- _TASK BRIEF_
Repeat each line of the data below exactly, but skip the pictures.

- _DATA PROVIDED_
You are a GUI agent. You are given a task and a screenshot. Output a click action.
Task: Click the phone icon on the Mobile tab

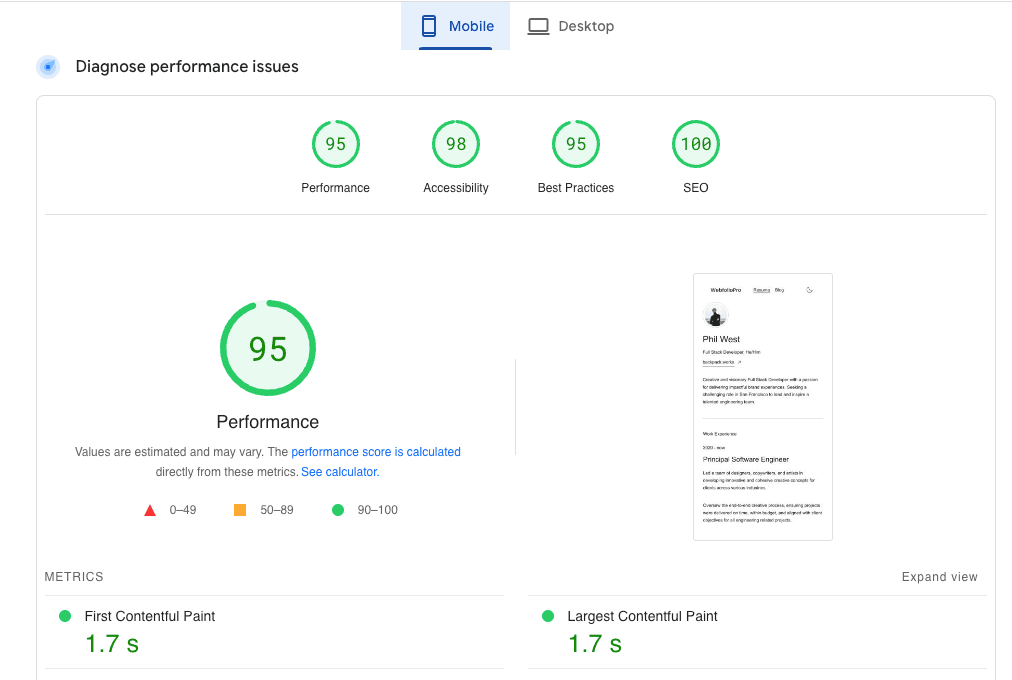tap(429, 26)
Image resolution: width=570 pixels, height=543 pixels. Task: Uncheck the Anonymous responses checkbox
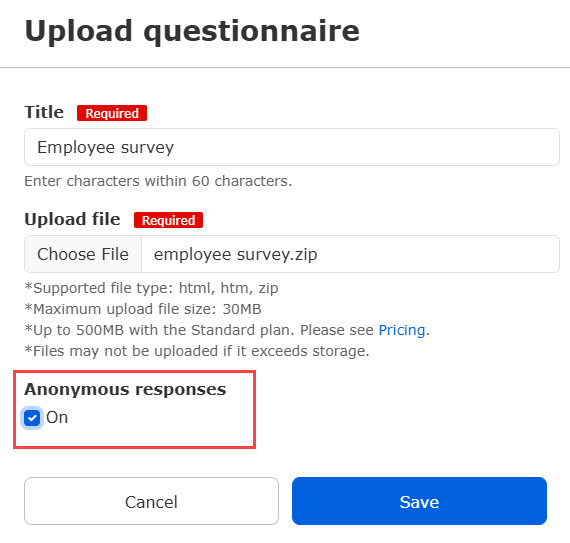[x=32, y=418]
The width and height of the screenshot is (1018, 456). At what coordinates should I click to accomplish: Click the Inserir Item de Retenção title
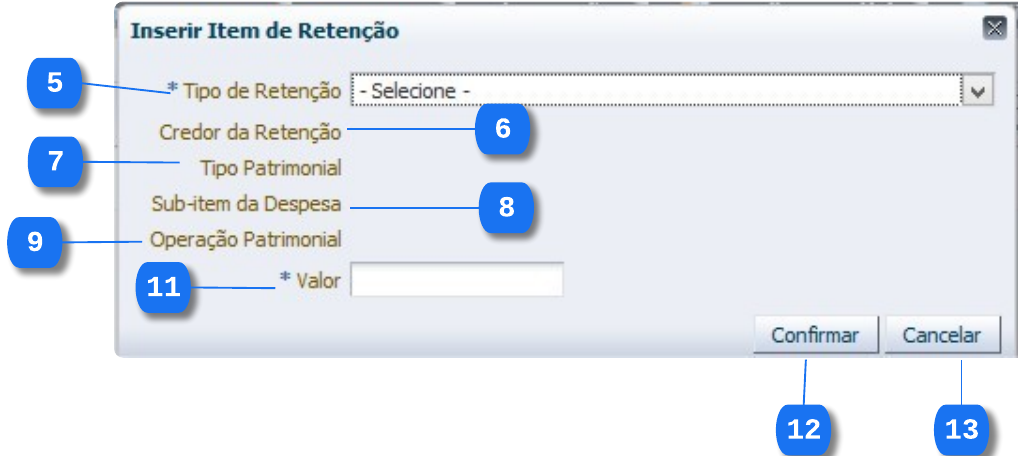pos(265,31)
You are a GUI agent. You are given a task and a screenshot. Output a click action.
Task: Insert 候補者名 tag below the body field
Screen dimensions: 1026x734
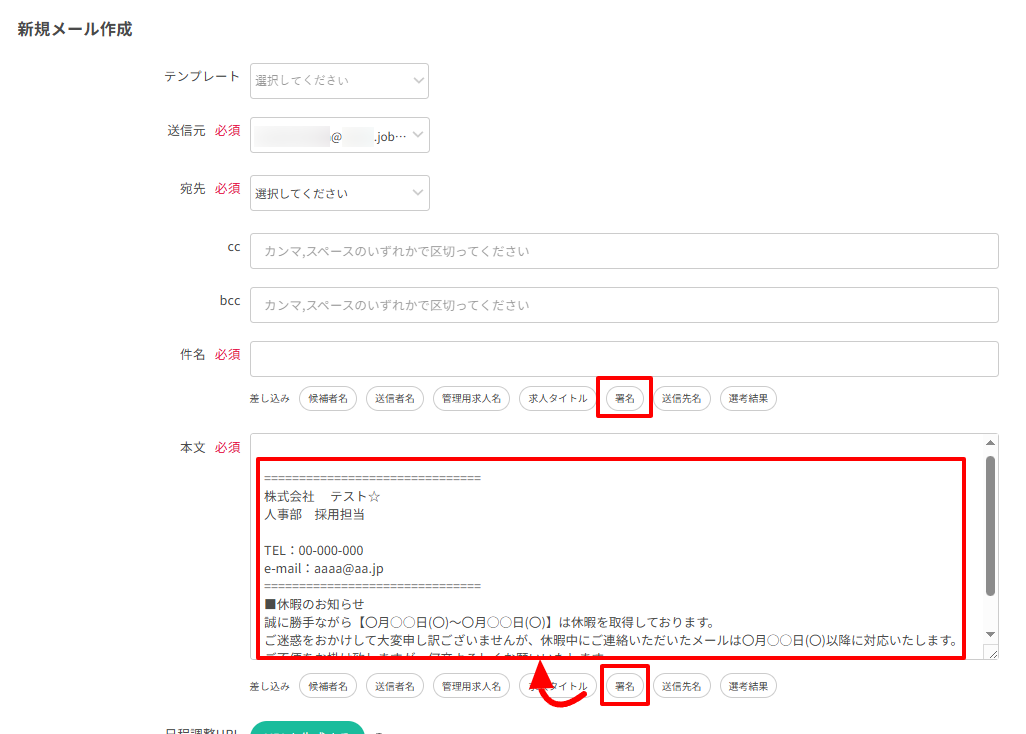click(x=328, y=686)
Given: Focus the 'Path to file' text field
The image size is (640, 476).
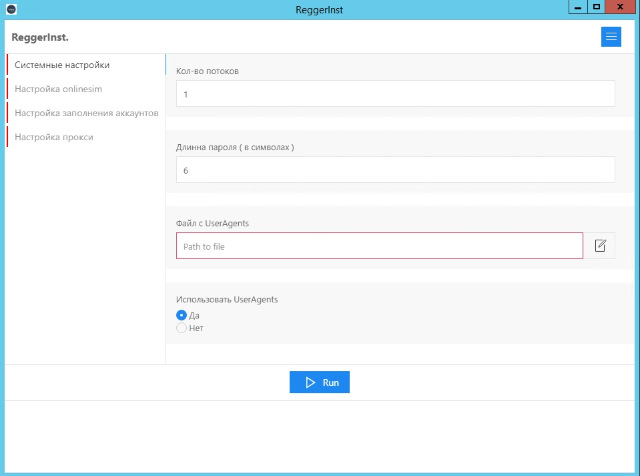Looking at the screenshot, I should point(379,246).
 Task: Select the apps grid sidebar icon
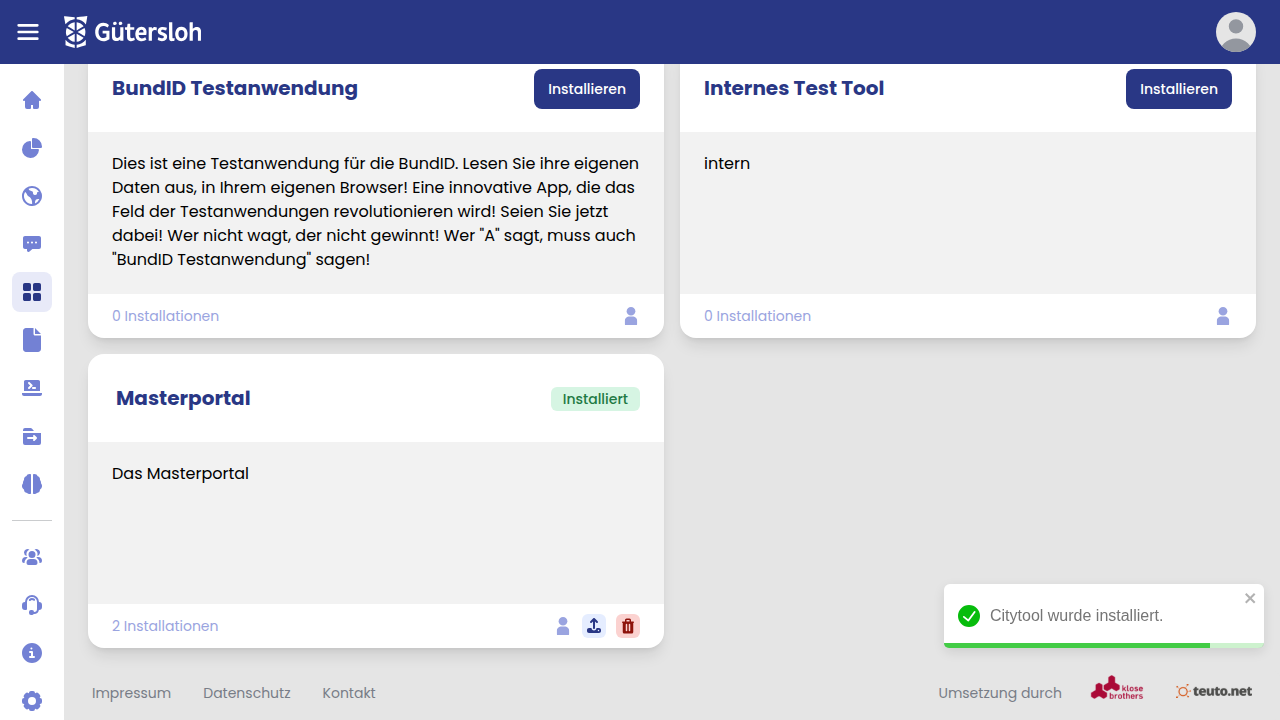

- _EXERCISE RESPONSE_
You are a GUI agent. You are given a task and a screenshot. Output a click action.
Task: Click the phone icon on the Mobile tab

tap(429, 26)
Image resolution: width=570 pixels, height=543 pixels. Task: Uncheck the Anonymous responses checkbox
[x=32, y=418]
The width and height of the screenshot is (1018, 456). At what coordinates should I click to accomplish: Click the Inserir Item de Retenção title
pos(265,31)
You are a GUI agent. You are given a task and a screenshot. Output a click action.
Task: Insert 候補者名 tag below the body field
Screen dimensions: 1026x734
click(x=328, y=686)
Given: Focus the 'Path to file' text field
The image size is (640, 476).
Looking at the screenshot, I should point(379,246).
 Task: Select the apps grid sidebar icon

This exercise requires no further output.